I wanted to linger and allow friendly thoughts from the forest to creep into my mind, but I had a plan. As part of my (no doubt temporary) New Years ambition to clean up and de-clutter, I was organizing a box of bike-related maps and such when I found a misplaced topographic map a friend gave me some time ago (Thanks, George!).

Moose Hill is in the northwest corner of the Brockton, Massachusetts 7.5 x 15 minute metric quadrangle. (I’ve always wondered how mapmakers always manage to put every item of interest in the corner of a map so you have to buy four maps to cover the area you want to explore.) One thing that caught my eye on this map was the indication of a trail running from Moose Hill Parkway, over Hobbs Hill, across one of the headwater streams of Beaver Brook, over another hill, and then on to Moose Hill Street. The first part of this trail was well known to me as part of the Hobbs Hill Loop, but as far as I know, the rest of the trail may be abandoned. It was my plan to use map and compass to find this new hilltop and look for remnants of this trail.

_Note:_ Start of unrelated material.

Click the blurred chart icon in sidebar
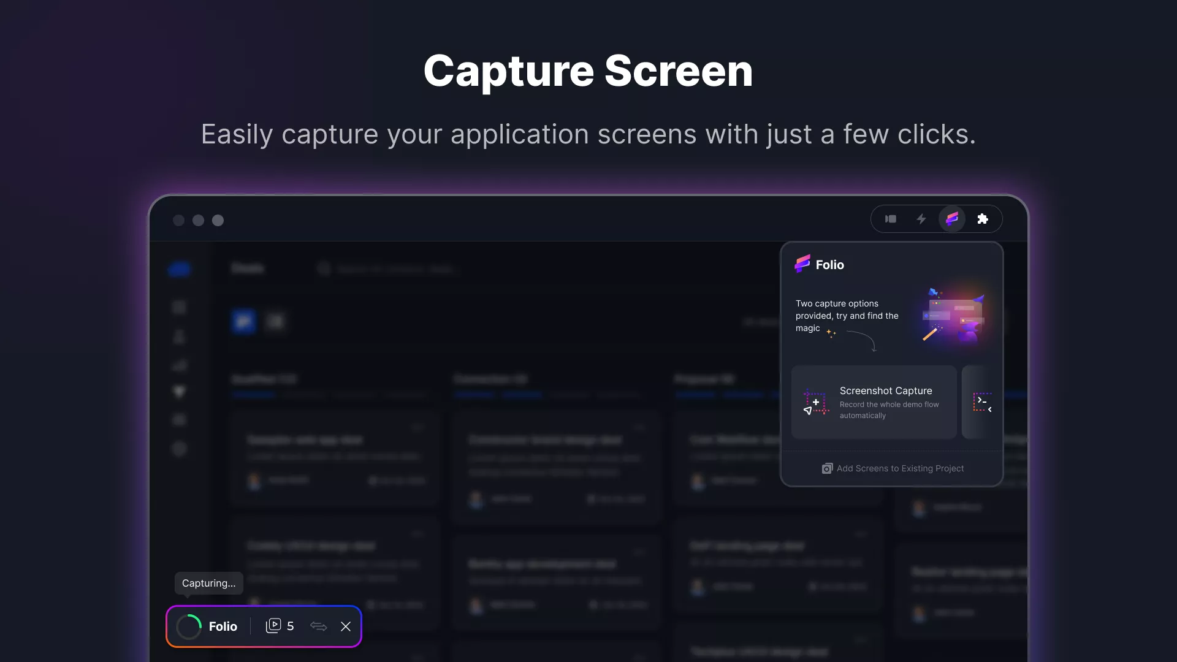Screen dimensions: 1177x662 click(179, 365)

In my youth, I spent a fair amount of time hiking and bushwhacking in the Catskill Mountains of New York with map and compass, but with the exception of one fun attempt at orienteering with my son a few years ago, it had been quite a while since I’d navigated in the woods this way. Of course, map and compass is so old school. Everybody has GPS these days, but I’m nothing if not behind the times.

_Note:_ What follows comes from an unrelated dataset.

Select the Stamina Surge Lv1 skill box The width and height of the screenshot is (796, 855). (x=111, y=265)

Using my old Silva Ranger forester’s compass, I oriented the map and took a bearing from Hobbs Hill to this new hill and set off through the woods. Sighting through the notch in the compass cover while peeking in the mirror at the needle, I would look ahead and pick a rock or tree as my destination. All I had to do was pay attention long enough as I meandered through the landscape to allow me to get to my landmark where I would take a new sighting. My path kept intersecting deer trails and I was tempted to follow them, but I wasn’t convinced the deer were following the old hiking trail so I resisted the urge.

As I knew it would, my course took me to a brook, but what I failed to notice was that this part of the brook formed a small swamp. I thought it had been cold enough that I could cross on ice, but I was mistaken and promptly broke through, soaking my feet with black muck. This got me thinking about a Jack London story where a trapper gets wet in the arctic and has to kill his dog to cut it open so he can warm his hands inside long enough to start a life-saving fire with his only match only to have the incipient fire warm the snow on an over-hanging pine bough causing the snow to fall, snuffing out the fire. In my case, it was a dry sunny day and the temperature was on the way up and I was no more than a half mile from a road, but my imagination is like that.

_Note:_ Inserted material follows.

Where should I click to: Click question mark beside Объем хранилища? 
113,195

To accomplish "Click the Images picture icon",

My mishap did cause me to abandon my course and head upstream, looking for a place to cross where the stream was narrower. Misfortune turned to luck when I found a place to cross that was well used by deer and looked like the old trail I had been seeking. This was soon confirmed when I saw some old painted tin can lids nailed to trees. I’d seen this method of marking another old trail in town – the Massapoag Trail – and I wondered if these markers had been placed by the same person decades ago.

I saw the hill I was seeking rising through the trees, but cold feet and a late hour prompted me to save conquering it for another day. I decided to follow the creek up to the road and head for home.

Exploring with map and compass brought back many fond memories. I thought back on those days when I was young and optimistic and I had my whole life in front of me. A good chunk of that life is behind me now, but on that bright sunny January day, it felt good to have a whole new year in front of me. A tough 2007 was behind me, and I had a chance to make a fresh start in 2008. I could see good things on the trail ahead, and I had a feeling a few hours of quiet reflection on Moose Hill might just help me find the way.